_Exercise 1_. In the profile of the current chair, write out the part that opens with the words containing "Junno lives at" and closes with "and grass seeds.".
_Exercise 2_.
Answer these questions from the profile of the current chair:
(a) At which university does Dr. Junno hold his associate professorship?
(b) At which institution was he a Fulbright fellow?
(c) What does his arable farm produce?
----- Passage shown
Current Chair

Dr. Juho Antti Junno is a Finnish associate professor at the University of Oulu. He divides his time between Archaeology in the Faculty of Humanities and Anatomy in the Faculty of Medicine. His work and research interests span bioarchaeology, anatomy, forensic medicine, and even primatology. His research combines several scientific fields, exploring, for example, how bone health is influenced by evolutionary and historical factors versus modern lifestyle factors.

During his career, Dr. Junno has also been a visiting scholar at the University of Sheffield, UK, and a Fulbright fellow at Johns Hopkins University, USA. In addition, he has conducted fieldwork in remote locations, for example, studying mountain gorillas in the rainforests of Uganda and Rwanda.

Junno lives at his family farm, which he has managed for the past couple of decades. He spends evenings, weekends, and holidays working on the arable farm, producing oats, canola, peas, and grass seeds.
----------
----- Dataset content
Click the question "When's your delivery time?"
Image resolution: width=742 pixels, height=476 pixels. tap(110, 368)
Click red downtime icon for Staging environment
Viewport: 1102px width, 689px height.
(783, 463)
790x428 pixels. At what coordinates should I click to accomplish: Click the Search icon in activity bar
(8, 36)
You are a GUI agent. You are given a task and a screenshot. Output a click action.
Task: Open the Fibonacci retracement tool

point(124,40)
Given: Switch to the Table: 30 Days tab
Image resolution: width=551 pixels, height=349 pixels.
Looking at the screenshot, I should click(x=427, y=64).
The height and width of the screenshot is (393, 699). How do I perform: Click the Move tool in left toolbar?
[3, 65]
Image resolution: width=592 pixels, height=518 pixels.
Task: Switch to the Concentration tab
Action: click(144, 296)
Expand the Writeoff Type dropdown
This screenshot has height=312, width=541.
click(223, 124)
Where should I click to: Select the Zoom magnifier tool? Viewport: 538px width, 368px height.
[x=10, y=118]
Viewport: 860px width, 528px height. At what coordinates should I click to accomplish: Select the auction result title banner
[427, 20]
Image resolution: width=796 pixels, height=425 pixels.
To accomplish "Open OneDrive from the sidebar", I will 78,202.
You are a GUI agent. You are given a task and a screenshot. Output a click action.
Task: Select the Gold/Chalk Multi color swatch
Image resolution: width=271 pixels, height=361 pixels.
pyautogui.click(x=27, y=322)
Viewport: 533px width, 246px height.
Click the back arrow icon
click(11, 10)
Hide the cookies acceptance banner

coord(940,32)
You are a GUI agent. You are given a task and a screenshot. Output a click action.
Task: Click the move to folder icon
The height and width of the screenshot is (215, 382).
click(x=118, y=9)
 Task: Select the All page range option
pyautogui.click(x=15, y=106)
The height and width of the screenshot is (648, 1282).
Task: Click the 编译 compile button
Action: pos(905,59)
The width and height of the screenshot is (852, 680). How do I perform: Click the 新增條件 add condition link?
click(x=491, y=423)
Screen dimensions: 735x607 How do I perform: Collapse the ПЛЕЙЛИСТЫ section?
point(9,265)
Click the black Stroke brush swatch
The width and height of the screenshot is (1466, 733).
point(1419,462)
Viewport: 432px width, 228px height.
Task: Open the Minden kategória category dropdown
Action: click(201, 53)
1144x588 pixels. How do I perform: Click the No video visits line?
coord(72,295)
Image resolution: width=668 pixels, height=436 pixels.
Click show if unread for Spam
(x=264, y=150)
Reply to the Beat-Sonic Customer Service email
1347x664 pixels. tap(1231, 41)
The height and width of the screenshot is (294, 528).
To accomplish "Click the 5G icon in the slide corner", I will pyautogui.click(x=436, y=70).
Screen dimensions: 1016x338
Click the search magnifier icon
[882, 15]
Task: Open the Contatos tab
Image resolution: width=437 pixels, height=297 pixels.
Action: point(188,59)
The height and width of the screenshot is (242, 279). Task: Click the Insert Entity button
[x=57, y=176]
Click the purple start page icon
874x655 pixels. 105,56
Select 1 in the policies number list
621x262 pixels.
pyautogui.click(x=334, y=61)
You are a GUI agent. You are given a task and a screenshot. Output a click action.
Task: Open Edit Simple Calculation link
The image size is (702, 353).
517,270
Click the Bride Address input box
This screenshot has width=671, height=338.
----------
_Response box 1_.
Junno lives at his family farm, which he has managed for the past couple of decades. He spends evenings, weekends, and holidays working on the arable farm, producing oats, canola, peas, and grass seeds.

_Response box 2_.
(a) The University of Oulu.
(b) Johns Hopkins University, USA.
(c) Oats, canola, peas, and grass seeds.